Ella lo miró incrédula, intentando comprender. Las cinco de la mañana. Hoy era su cumpleaños, un día que había esperado con una lejana y frágil esperanza. Soñaba con dormir hasta tarde, darse una ducha tranquila, ponerse el vestido nuevo que tanto había estado esperando en el armario, peinarse con esmero, sintiendo que ese día le pertenecía. Pero en vez de eso, se quedó en medio de la habitación, empapada hasta los huesos, con un cubo vacío a sus pies, símbolo de su humillación.
—¿Estás loco? Ayer pasé toda la noche limpiando, cocinando, lavando y fregando —murmuró, con la voz temblorosa como sus manos.

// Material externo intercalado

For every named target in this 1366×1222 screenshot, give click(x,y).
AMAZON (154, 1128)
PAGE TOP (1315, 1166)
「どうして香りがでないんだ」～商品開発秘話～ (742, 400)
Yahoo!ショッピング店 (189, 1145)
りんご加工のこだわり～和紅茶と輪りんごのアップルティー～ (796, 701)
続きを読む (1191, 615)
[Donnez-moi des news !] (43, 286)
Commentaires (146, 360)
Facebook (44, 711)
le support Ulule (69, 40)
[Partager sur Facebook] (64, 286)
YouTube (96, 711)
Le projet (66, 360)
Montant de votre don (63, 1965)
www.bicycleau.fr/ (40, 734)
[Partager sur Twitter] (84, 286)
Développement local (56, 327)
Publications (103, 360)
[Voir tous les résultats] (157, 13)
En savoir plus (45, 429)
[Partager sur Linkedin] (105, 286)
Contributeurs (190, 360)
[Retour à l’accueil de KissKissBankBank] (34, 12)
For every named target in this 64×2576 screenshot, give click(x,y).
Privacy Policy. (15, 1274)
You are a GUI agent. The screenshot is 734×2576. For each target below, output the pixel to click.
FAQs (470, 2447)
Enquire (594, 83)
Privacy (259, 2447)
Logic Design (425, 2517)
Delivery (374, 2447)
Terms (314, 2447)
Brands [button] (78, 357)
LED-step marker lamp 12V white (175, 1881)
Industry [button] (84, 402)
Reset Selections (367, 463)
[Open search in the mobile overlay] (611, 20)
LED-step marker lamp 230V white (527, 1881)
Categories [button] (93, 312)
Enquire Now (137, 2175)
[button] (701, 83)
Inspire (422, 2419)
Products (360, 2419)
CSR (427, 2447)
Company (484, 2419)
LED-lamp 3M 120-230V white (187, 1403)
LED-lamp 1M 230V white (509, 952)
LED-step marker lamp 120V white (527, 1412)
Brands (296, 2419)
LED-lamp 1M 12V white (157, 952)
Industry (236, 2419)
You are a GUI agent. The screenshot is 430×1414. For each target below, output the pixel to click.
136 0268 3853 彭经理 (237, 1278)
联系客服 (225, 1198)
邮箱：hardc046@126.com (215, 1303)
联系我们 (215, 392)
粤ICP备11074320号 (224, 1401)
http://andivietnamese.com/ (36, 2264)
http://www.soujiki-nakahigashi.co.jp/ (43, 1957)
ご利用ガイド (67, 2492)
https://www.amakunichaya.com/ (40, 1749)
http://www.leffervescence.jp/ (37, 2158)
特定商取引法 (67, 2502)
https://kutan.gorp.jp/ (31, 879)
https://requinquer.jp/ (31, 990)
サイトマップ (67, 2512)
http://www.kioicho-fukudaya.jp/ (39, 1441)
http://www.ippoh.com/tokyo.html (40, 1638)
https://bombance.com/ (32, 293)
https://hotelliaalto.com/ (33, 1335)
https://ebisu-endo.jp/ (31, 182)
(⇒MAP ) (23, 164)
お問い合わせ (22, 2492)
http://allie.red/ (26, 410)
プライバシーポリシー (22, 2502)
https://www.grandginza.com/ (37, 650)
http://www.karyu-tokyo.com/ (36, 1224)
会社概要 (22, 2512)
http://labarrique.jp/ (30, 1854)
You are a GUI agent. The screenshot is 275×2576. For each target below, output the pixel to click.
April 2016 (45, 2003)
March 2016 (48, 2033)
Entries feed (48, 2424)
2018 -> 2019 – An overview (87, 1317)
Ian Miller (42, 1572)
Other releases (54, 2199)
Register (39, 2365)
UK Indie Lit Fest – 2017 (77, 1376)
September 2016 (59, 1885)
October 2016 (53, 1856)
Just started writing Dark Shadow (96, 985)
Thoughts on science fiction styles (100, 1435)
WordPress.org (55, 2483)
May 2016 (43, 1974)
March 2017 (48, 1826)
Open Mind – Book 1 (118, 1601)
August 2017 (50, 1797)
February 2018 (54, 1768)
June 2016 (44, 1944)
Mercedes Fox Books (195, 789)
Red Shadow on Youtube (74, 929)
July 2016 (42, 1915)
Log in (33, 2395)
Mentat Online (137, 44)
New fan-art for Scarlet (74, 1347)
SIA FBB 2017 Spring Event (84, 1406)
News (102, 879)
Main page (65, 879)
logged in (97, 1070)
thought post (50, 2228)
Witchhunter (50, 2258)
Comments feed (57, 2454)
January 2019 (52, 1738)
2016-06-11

—Exacto —replicó él, y una fría irritación se coló en su tono gélido—. Ayer lo hiciste todo, y hoy podrías haber dormido hasta el mediodía. Pero no, entonces tendría que oír que mi mujer es una vaga que no hace nada. Ni hablar. Jamás.
Habló con una certeza implacable, como si se tratara de un castigo por una grave ofensa en lugar de una simple celebración de cumpleaños. Sin decir palabra, ella fue al baño, resbalando con los pies descalzos en el suelo frío y húmedo, dejando huellas mojadas a su paso. En el espejo, un rostro extraño la miraba fijamente: asustado, con los ojos rojos e hinchados, el pelo pegado a las mejillas pálidas y la piel lívida, casi azul. Abrió el grifo y se puso bajo el agua hirviendo, intentando en vano calentarse, mientras que en lo más profundo de su ser permanecía un bloque de hielo, inmutable.